The Department of Housing and Community Development, meanwhile, also passed the buck, telling the Brew that, because the building is “a private entity,” Baltimore is not contractually obligated to engage owners or managers of the property.
Earlier this month, 21 units reported no heat, no water, or both. 16 of those units have since had heat restored and the other six were given space heaters.
The Lanvale Tenants Association’s demands are as follows:
- “The immediate restoration of heat and hot water for all units in the building;
- In instances where heat, hot water, working plumbing and hazard-free living conditions cannot be provided, Radiant Property Management will provide tenants with free, temporary lodging in a hotel until repairs can be completed;
- A full building inspection done by a city or state inspector, not a third party inspector paid for by the landlord, and the development of a swift and transparent remediation plan for all identified issues with oversight by DHCD and the Lanvale Tenants Association;
- An on-site meeting with Radiant Property Management leadership and DHCD Commissioner Alice Kennedy;
- A financial audit of Queen Esther Apartments, LLC;
- Accommodations for tenants with disabilities, including relocating tenants with mobility issues to lower floors and substantial maintenance on the elevators.”
Thread of the week: @bmoreProjects on Hopkins and slavery
Last Friday, right as we were going to press, writer @bmoreProjects was hard at work live tweeting the event “Conversations on Slavery, Racism, and the University”—Johns Hopkins University’s attempt to begin to publicly address the fact that despite claims that Hopkins himself was not a slave owner, he actually was. The thread begins here:
Additionally, @bmoreProjects wrote a piece about her own research into Hopkins’ slave owning past and how it sure looks like the university took her research and ran with it to circumvent some bad PR. Read more about that in “Unearthing Johns Hopkins, The Enslaver of Baltimore’s Darker Brothers” here.
Tweet of the week: Tom Perez in Roland Park
“Full house in Roland Park! Thank you to everyone who was able to join us,” Democratic candidate for governor Tom Perez recently tweeted. “Together, we will create a Maryland where zip code never determines destiny. #TeamTom.”
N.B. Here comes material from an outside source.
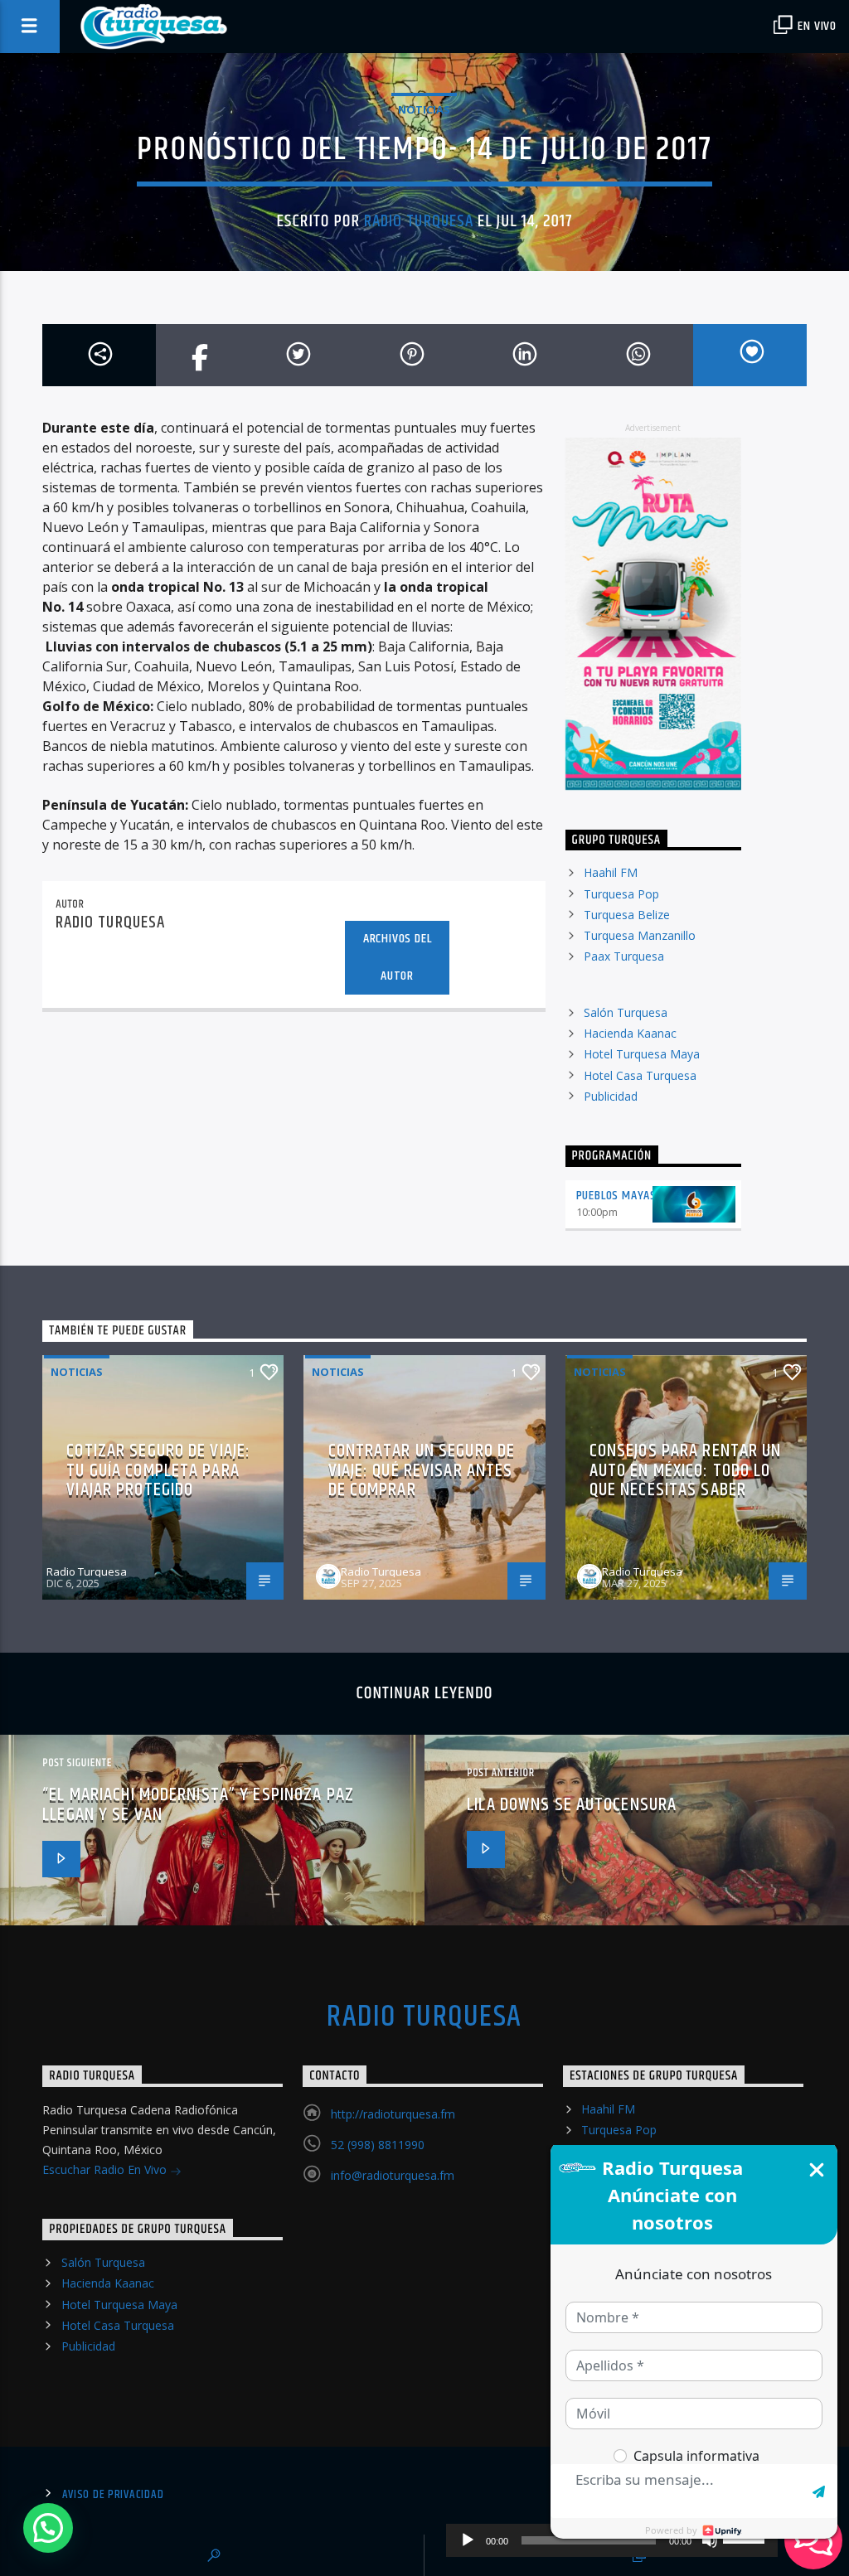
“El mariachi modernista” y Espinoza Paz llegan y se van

Perez was roundly clowned for the cluelessness of the tweet. The Roland Park neighborhood is Baltimore’s whitest and wealthiest—locally, it is synonymous with the kind of bougie area where, indeed, living in a certain zip code determines many aspects of your life. Because of its origins as a whites-only community in Baltimore City, ground zero for racist redlining, the neighborhood is one of the main subjects of the 2020 book How the Suburbs Were Segregated: Developers and the Business of Exclusionary Housing, 1890–1960. For decades, property deeds explicitly forbade homeowners in Roland Park from selling to Black people, and sales to Jews were also discouraged. Unrelated: Perez’s tweet was accompanied by an image of Perez surrounded by a whole bunch of old, white people.